(Stored records)

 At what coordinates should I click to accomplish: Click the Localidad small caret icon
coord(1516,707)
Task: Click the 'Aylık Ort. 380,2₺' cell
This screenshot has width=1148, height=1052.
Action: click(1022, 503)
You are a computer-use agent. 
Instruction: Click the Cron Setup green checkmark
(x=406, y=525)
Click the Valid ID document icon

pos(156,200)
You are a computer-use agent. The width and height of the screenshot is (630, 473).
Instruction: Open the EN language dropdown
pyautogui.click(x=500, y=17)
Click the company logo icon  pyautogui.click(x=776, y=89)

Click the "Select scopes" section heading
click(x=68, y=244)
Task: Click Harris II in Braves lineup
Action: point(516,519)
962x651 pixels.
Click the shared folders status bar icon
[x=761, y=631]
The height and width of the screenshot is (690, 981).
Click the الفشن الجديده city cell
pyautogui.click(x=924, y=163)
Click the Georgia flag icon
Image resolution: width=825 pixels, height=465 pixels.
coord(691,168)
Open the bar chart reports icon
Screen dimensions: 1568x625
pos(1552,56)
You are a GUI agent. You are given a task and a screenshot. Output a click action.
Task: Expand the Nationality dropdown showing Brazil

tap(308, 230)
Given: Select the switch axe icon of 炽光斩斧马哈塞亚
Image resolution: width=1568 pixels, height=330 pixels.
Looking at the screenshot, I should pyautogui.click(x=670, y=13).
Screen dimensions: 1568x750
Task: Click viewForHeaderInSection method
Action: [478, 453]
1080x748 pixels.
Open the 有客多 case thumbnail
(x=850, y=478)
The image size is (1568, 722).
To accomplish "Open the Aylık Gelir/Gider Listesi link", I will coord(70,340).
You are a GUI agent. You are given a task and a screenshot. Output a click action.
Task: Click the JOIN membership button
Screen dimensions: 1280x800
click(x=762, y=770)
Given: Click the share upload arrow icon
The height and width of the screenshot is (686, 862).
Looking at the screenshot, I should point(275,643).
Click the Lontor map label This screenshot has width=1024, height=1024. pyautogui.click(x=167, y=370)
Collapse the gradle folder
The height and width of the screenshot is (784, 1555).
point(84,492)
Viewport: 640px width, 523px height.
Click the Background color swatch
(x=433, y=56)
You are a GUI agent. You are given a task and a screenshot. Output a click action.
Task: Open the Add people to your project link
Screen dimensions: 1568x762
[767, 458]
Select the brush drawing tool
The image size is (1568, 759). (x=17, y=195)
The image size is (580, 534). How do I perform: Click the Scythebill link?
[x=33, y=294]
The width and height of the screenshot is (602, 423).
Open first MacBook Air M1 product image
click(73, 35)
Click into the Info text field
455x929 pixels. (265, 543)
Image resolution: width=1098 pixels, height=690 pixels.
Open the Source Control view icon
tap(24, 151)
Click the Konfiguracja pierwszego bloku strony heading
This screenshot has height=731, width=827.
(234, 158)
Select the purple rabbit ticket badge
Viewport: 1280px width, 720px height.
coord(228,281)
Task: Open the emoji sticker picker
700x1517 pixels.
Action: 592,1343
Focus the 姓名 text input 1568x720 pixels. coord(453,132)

● **What you will do**: Which of the lines above include the string "Aylık"? Pick them out and copy them.

● **Finished task**:
Task: Click the 'Aylık Ort. 380,2₺' cell
To accomplish "Open the Aylık Gelir/Gider Listesi link", I will coord(70,340).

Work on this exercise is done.